# Lab | Matplotlib & Seaborn

#### Import all the libraries that are necessary.

In [None]:
import matplotlib.pyplot as plt
import seaborn as sns
import pandas as pd
import numpy as np

# Challenge 1

#### Data

In [None]:
x = np.arange(0,100)
y = x*2
z = x**2

#### Plot (x,y) and (x,z) on the axes.
There are 2 ways of doing this. Do in both ways.
Hint: Check out the nrows, ncols, and index arguments of subplots.

Also, play around with the linewidth and style.
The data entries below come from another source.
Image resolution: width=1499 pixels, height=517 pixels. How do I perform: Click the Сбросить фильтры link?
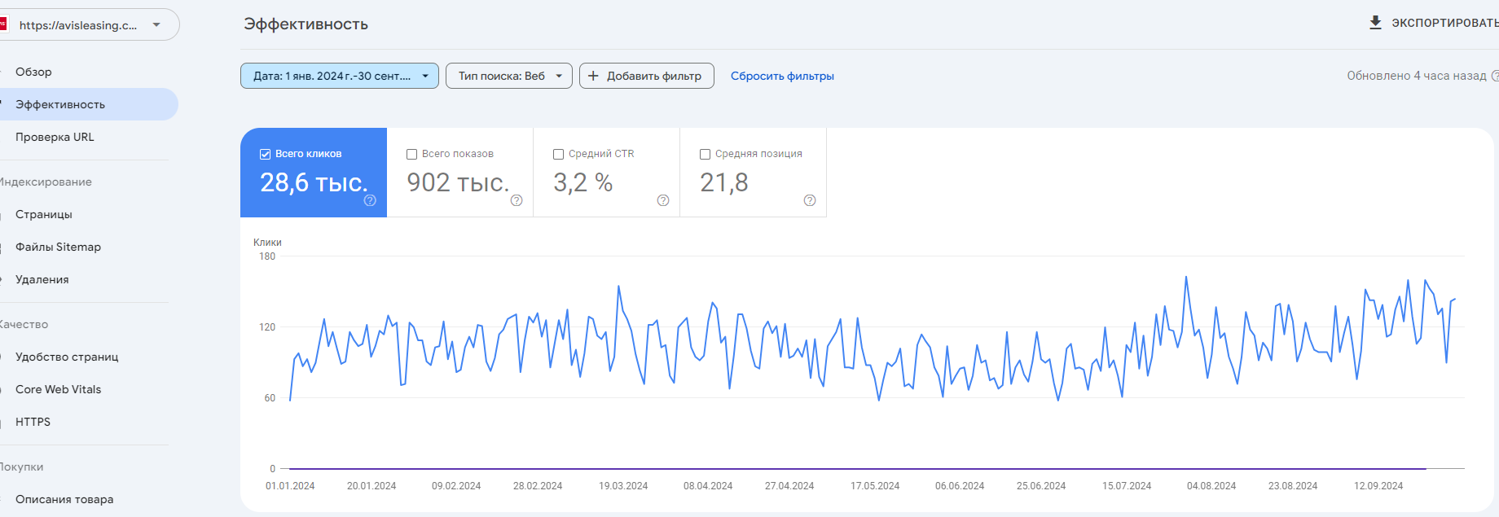(x=782, y=76)
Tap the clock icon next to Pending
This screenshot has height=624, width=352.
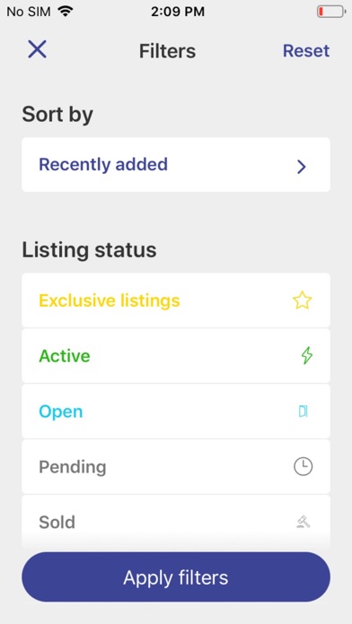coord(303,466)
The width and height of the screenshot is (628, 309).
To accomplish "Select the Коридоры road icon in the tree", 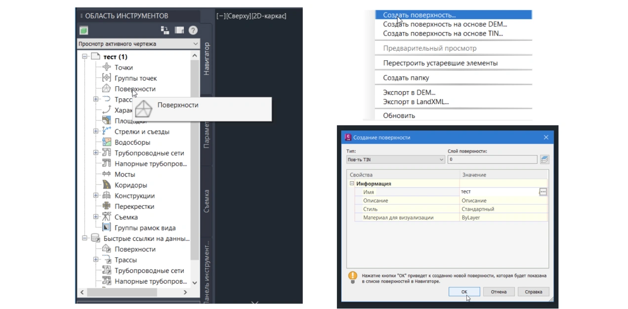I will click(x=106, y=185).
Use the ones you're most happy with.

In [None]:
# OPTION 1
# Create a figure of a fixed size
plt.subplots(figsize=(5,5))

# First plot
plt.plot(x, y, label='x-y linear')

# Second plot
plt.plot(x, z, label='x-z quadratic')

# Show the plot
plt.title("Linear vs Quadratic")
plt.legend()
plt.show()


#### Use plt.subplots(nrows=1, ncols=2) to create the plot below

In [None]:
# OPTION 2

# Create a figure of a fixed size and axes
fig, [plot_a, plot_b] = plt.subplots(1,2, figsize=(10,5))
# Plots
plot_a.plot(x, y)
plot_a.set_title('LINEAR PLOT')   
plot_a.set_xlabel('x')     
plot_a.set_ylabel('y')

plot_b.plot(x, z)
plot_b.set_title('QUADRATIC PLOT')   
plot_b.set_xlabel('x')     
plot_b.set_ylabel('z')
# Show the plot
plt.show()

#### Augmenting your previous code, resize your previous plot.
Hint: Add the figsize argument in plt.subplots()

In [None]:
# ENHANCED VERSION to see more matplotlib features

# Variables
fs = 16 # fontsize
fw = 700 # fontweight
lw = 3 # lineweight
y_rot = 0 # ylabel rotation

# Create a figure of a fixed size and axes
fig, [plot_a, plot_b] = plt.subplots(1,2, figsize=(10,5))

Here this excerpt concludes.